The thin stream of brownish water is dribbling safely into the plastic bucket on the floor – and the bucket’s not even a quarter full. Good. As long as this rain doesn’t last too long, it’ll be fine.
“Hey, your window’s open back here!” She calls from the tiny rooms in back. “Who tore up your bookshelves?”
“I did,” I answer, rushing back to meet her, hoping the rain hasn’t already soaked my mattress. “I was looking for a book to loan to a friend.”
I get to the room in time to see her pick up a collection of Gil Elvgren pinup art.
“Why are you going through my stuff?”
“Sorry,” she says, flipping open the cover, “I saw the chaos, and I was drawn to it.” She flips a page to a buxom, brown-skinned island girl barely wearing a sarong. “She’s cute. So you loaned out a book? You never do that.
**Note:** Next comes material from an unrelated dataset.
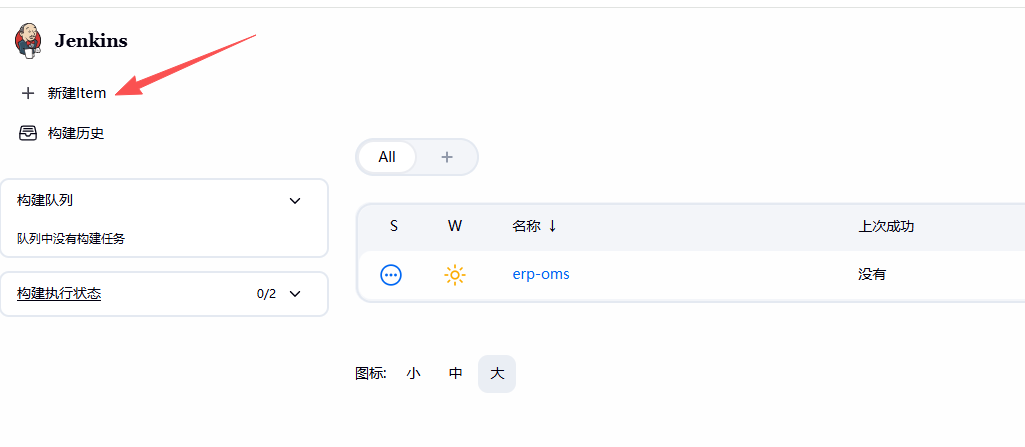Collapse the 构建队列 panel chevron
The height and width of the screenshot is (447, 1025).
(295, 201)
Was it valuable?”
I snatch the book from her hand, and she feigns surprise, then grins.
“I thought you said the window was open.”
“It was. I closed it – duh. What’d you think, I was just gonna leave it and let all your stuff get soaked?”
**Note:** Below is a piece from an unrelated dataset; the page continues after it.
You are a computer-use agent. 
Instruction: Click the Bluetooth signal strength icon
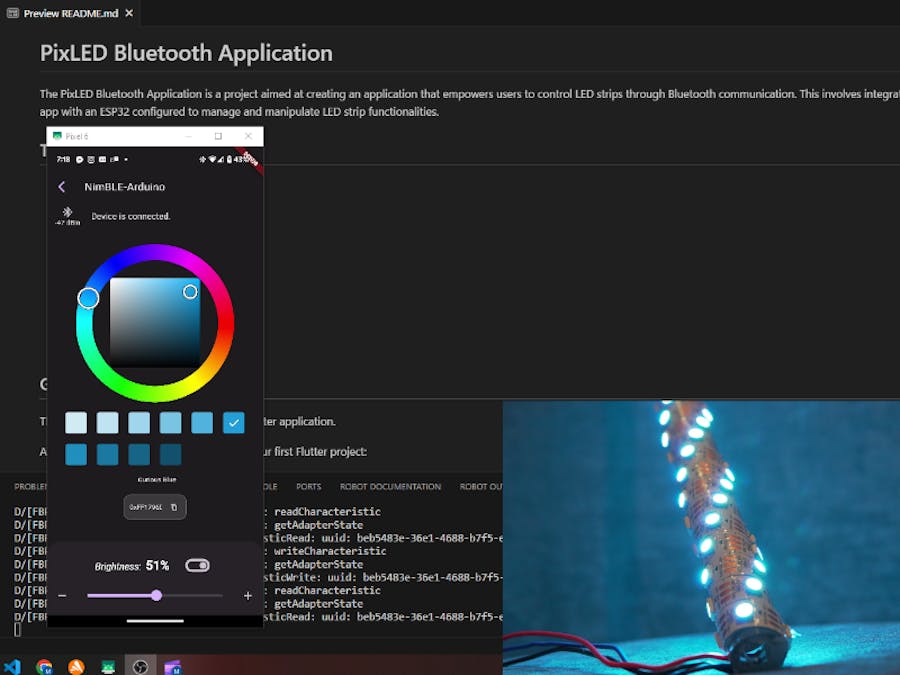pyautogui.click(x=68, y=214)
She puts her hand to her temple and brushes a drenched strand of normally wavy brown hair from her freckled cheek, leaving a trail on her skin and subtly reminding me of her own waterlogged condition.
“Do you need a towel or a dry shirt or something?”
“Nah. I’m good. It’s kind of refreshing,” she says, raising her arms vertically over her head, and I turn to the mini fridge next to the bed, trying to ignore how immodestly the soaked cotton clings to her chest. “Anyway, you didn’t answer my question. Was the book valuable?”
“It was to me,” I answer, handing her a can of Coke.
She opens it with a loud “pop!” and takes a sip while I return the pinup book to the top shelf.
“Well,” she says after lowering the can from her lips and gulping, “that was a mistake. You know you’ll never see it again.”
She takes another sip, keeping her eyes on me and raising her eyebrows.
This time I’m grateful for the ringing phone.
Even though it violates my principles, I rush to answer the call and push Cami toward the door, figuring I’ve selected the lesser of two annoyances.
One word tells me I’m wrong.
“Hump?”
The voice is so quiet and broken that I barely recognize it. It doesn’t help that I haven’t heard it in nearly five years.
“Jay?”
“She’s gone, Hump.”
I should have known better. Rule No. 1 of living a peaceful life: Never pick up the phone.